How Carrot Creek Works
We currently do not ship outside of the local area (Whistler to Hope).
All orders are prepaid.
All orders can be picked up at the “farm” or delivered for an additional charge.
Why Do We Have These Policies?
The easier it is for us, the cheaper it is for you. If you are looking to save costs on supplies and plants, this is a great way to do it!
Carrot Creek Urban Farm…
…is in the last place you would find a “farm”. While the lot may be slightly larger than average, and the house is definitely smaller than normal, it’s full of vegetables, has one wicked greenhouse (and another for 2011), a compost area larger than most people’s back yards, and a great place to pick up gardening supplies for a whole lot less than any chain store.
It’s also home to around 6000 honey bees, 3 cats, and a host of wild friends (skunks, squirrels, raccoons).
We grow food for 3 people other than ourselves, sold veggie and flower starts to around 3000 happy gardeners in 2010, and are ramping up 2011 to produce for 2 more people and hopefully 6000 veggie and flower starts and containers.
We’re adding a 100 sq. ft. greenhouse #2 for “ancient” and “heritage” tomatoes and peppers. We’re expanding our beds to add another 1100 sq. ft. in salad greens and kales. Instead of 20 tomato varieties, we’ve got it down to 5 really exceptional plants, and we’re expanding our pepper lines, ancient corn (we’re conveniently FAR away from the nearest GMO corn crop) and others (eggplant, carrots, beets…).
Carrot Creek is home to April Reeves and Phil Sjerdal. April, (that’s me), has had 4 operating farms in BC and Alberta. They were considered “integrated” farms: a blend of horses, vegetables, flowers, plants, hay, mushrooms, ginseng and soils.
Personally, I have no time for pesticides, genetically modified seeds and foods, and am thoroughly disgusted at the prices Canadians are expected to pay for gardening “stuff”. So this little business is my way of changing all that. Kind of, making the world the sort of place I want to wake up to every day. Hopefully you feel the same way too.
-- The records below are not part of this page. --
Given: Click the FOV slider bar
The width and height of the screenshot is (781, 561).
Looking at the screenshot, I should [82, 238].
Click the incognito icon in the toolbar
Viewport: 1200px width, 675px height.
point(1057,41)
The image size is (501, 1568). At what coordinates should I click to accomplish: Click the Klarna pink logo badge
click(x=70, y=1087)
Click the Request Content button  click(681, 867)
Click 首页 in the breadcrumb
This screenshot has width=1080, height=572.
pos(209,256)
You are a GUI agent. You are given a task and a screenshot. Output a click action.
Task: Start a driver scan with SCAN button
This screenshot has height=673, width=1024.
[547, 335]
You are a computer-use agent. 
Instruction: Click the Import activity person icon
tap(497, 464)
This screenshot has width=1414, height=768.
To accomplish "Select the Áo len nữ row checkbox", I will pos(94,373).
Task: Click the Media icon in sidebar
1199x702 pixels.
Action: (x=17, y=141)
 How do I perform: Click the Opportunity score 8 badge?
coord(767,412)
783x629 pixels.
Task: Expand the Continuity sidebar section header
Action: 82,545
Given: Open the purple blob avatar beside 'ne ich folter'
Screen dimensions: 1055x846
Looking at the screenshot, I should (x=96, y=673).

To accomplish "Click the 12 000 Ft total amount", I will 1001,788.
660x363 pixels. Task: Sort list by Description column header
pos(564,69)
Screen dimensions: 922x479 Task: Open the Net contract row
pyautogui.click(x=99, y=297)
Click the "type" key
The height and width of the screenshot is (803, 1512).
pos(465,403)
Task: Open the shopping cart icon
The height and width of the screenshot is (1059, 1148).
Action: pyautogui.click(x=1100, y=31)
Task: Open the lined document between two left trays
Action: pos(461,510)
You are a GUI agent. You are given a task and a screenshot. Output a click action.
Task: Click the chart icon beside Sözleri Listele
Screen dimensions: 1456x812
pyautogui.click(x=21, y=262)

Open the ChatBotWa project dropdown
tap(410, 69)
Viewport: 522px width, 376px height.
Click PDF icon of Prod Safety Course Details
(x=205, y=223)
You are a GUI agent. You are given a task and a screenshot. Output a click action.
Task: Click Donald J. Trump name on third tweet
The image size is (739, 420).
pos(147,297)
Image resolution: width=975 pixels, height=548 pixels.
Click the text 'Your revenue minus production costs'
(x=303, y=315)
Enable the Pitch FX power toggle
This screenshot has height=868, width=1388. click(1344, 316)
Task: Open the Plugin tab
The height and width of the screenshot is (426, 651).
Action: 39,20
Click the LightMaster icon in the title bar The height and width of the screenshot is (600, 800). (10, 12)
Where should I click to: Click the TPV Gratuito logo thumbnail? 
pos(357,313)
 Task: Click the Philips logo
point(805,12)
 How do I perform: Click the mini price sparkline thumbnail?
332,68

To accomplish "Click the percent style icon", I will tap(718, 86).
I grew up on an acreage with horses in the yard and my Dad’s various attempts at growing things. Eventually he got really good at it, and the horses had to move to make way for more and more plants. He became the kind of man you respected and delighted in speaking to, as he knew a great deal about plants and flowers. I wish I had paid closer attention, for he passed away too early, and I didn’t get a chance to absorb everything he knew.
My husband, Phil Sjerdal, has farmers in his bloodlines as well. They originally had vast tracts of land in Camrose Alberta. Unfortunately, they left the farm early, but the farm never left Phil.
When I’m not growing something, I can be found riding horses every day, teaching others to ride, and working hard at educating the public on the potential hazards of Genetically Modified foods and plants.
I am a food, farm and environmental activist. I care about what we put in our mouths and I work tirelessly at educating people about the potential loss of our food sovereignty and our lack of quality foods in grocery stores. I am a Director in the non-profit organization GE Free BC. I am pro ALR and know that if we allow farmland to be traded for pavement, you will be paying me $5 for one tomato and quite frankly, while it may be good for me, there are many out there that deserve to eat good food and be able to afford it, but see themselves losing ground on this issue.
Many of the posts I put up are connected to the passions I have in life. Some may appear a bit scary. It’s not always easy to accept that we humans are losing control of our beautiful planet (in many ways), but I also know that this Universe is about balance: it’s the human experience. For every action there is an equal and opposite reaction. As the darkness gets darker, the light gets brighter, and light will always shine brighter.
We are past the tipping point. It’s not about watching to see if we are polluting or destroying now. It’s about how to change it. We have now left a world to our children and 7 generations future, a world of disease, destruction and pollution. We can no longer sit back and pretend it doesn’t exist: it does. The question is, what, in your own small way, can you be the change you would like to see? Are you ready to step up to the plate and go out of your comfort zone to create a better world for someone else?
Dr. David Suzuki has a great saying: “We are in a car, driving real fast down a highway into a brick wall, and everyone in the car is arguing where they want to sit.”
Get out of the car and DO something. I love Facebook, but get over talking and get on with DOING. Plant a garden. Show up at community events. Talk to people and learn about this planet. Bring light into this world in your own small way. Pay attention to what you buy: where are you putting your money? Walk in awareness. Support only that which will sustain this planet, not rape it for all it’s worth. Stop eating fish that are rare. Ask more questions. I could go on forever, but you get the point.
I hope to see you somewhere, sometime. And when I do, ask me questions and bring solutions, because if you don’t, I’ll find you something to do!
Thank you for visiting this blog. Eat well my friend.